▶ Quoted passage

****************************************

What color is your 2022?

PANTONE 17-3938 Very Peri helps us to embrace this altered landscape of possibilities, opening us up to a new vision as we rewrite our lives.
— Pantone's 2022 Color of the Year (Website)

I have never been so convinced that a color could change my life as I was when I read the description of Pantone’s 2022 Color of the Year. Pantone’s description goes on to note that Very Peri is a new color “whose courageous presence encourages personal inventiveness and creativity.”

Feeling courageous and encouraged, I’ve thrown myself into finding everything Very Peri—pens, paint color, t-shirts, and coffee mugs.

But I can’t find a pen anywhere, and the coffee mug is sold out. As is the expresso cup. And the cortado cup (though I am not sure how to make cortado). Pantone doesn’t offer a wine glass.

I keep returning to Pantone’s website to click the “out of stock” button on the mug in hopes that one will make its way into stock and, therefore, into my cart. I have visions of myself drinking cortado (or whatever) from my Very Peri cortado cup during upcoming Zoom meetings and smirking at all the silent black boxes (that don’t have Very Peri cortado cups) while thinking, “Yeah, you know my courageous presence encourages inventiveness and creativity.”

Because it does. The color of my 2022 is Very Peri.

Displaying a carefree confidence and a daring curiosity,…PANTONE 17-3938 Very Peri is a symbol of the global zeitgeist of the moment and the transition we are going through.

2022 wasn’t always so daring and curious. For a couple of days, my color for 2022 was Jade Green.

On my desk, I have a polished stone in that dark bluey-green and thought it was a good inspiration piece to hold in front of me for the year—shiny, smooth, solid. Digging through my Tombow set (Pantone’s country cousin), I found a Jade Green marker and was all behind Tombow 379’s “convenient double-sided design" (Tombow doesn’t do much to sell their colors), but then I realized my zeitgeist is not solid conveniences—I wish to embody and live in an “altered landscape of possibilities.”

****************************************

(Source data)
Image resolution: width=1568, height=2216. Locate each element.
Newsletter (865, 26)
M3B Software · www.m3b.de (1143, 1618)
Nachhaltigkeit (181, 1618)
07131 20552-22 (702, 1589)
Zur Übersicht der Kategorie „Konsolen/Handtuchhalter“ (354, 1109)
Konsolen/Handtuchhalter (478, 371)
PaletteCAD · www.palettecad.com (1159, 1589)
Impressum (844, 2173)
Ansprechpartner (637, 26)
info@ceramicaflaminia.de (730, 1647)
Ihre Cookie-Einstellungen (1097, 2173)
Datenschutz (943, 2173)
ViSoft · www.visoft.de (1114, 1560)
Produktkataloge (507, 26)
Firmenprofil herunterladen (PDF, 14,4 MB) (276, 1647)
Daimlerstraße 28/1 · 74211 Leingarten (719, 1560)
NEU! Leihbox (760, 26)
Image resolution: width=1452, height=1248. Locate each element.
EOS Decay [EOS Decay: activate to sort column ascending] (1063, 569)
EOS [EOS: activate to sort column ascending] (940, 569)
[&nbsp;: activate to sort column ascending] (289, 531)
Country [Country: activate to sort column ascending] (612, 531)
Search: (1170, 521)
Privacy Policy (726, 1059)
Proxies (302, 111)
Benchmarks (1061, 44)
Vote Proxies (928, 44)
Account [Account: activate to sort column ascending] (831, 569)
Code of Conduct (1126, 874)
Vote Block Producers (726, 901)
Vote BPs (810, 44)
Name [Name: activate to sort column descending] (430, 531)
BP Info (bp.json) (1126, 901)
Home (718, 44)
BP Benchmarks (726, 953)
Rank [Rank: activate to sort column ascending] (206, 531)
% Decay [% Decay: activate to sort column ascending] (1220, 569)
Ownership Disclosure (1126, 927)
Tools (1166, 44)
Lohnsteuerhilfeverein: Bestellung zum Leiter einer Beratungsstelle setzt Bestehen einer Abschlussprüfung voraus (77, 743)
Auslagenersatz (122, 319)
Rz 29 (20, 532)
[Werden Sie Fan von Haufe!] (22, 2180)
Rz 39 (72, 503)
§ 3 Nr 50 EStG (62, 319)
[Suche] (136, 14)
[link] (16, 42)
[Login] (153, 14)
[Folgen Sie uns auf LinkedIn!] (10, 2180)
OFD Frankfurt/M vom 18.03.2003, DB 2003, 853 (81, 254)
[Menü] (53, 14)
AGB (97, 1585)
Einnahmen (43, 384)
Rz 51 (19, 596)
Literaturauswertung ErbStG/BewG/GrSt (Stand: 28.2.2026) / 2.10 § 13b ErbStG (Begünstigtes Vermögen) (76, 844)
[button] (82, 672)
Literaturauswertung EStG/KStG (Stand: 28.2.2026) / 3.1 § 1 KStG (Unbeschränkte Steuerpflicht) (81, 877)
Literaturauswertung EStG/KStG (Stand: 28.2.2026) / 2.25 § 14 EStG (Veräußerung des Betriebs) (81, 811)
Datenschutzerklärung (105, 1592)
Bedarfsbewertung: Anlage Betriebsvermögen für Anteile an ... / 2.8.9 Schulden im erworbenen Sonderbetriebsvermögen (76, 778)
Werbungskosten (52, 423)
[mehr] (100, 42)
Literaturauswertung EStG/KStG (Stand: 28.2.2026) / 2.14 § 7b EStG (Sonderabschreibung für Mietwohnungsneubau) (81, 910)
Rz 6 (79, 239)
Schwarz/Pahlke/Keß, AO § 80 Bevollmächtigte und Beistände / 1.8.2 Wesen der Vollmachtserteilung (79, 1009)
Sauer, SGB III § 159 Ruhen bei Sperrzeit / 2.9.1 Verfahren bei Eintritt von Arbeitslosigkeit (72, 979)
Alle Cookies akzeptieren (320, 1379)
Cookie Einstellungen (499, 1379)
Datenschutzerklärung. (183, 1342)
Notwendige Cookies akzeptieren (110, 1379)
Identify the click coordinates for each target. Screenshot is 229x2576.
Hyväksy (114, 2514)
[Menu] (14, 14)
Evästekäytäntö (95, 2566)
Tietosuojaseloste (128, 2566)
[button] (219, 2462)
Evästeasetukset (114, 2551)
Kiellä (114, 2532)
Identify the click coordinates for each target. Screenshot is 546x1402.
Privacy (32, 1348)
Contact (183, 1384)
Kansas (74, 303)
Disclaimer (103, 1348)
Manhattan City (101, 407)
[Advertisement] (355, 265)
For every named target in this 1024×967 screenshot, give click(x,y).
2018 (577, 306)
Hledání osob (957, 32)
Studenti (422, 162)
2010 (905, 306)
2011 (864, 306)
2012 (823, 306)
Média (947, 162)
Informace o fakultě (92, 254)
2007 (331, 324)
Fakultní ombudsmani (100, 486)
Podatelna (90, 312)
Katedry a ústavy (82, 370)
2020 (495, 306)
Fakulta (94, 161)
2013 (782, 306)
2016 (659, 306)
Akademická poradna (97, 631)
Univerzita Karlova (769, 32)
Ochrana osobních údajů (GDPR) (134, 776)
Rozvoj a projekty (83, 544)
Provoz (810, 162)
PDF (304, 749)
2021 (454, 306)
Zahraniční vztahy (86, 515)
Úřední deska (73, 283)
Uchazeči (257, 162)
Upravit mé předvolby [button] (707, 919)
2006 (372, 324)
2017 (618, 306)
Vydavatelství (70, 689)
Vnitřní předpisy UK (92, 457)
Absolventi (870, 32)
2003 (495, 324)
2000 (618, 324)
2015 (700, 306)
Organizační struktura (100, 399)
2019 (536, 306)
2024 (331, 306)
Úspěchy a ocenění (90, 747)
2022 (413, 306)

****************************************

Continue the essay about Pantone's 2022 Color of the Year, starting from where it stops.

Color of the Year Or Word of the Year?

Now, ironically—or perhaps not—as a writer, poet, and general lover, hoarder, and privileger of words, I place the “word of the year” practice somewhere between bland and boring. It’s either meh or okay. I don’t really care which.

Finding a word of the year has become so pervasive that the quest has a social media-approved acronym, “What’s your WOTY?” Most people chose shiny abstractions: truth, growth, balance, resilience, intentional. Words like pretty gems that can be worn as a bracelet for everyone to see.

But what do these words feel like? How do you visualize them? What do they do?

Pantone says the color of the year practice establishes a “moment in time that provides strategic direction.” Apparently, for most, green is the strategic moment for 2022.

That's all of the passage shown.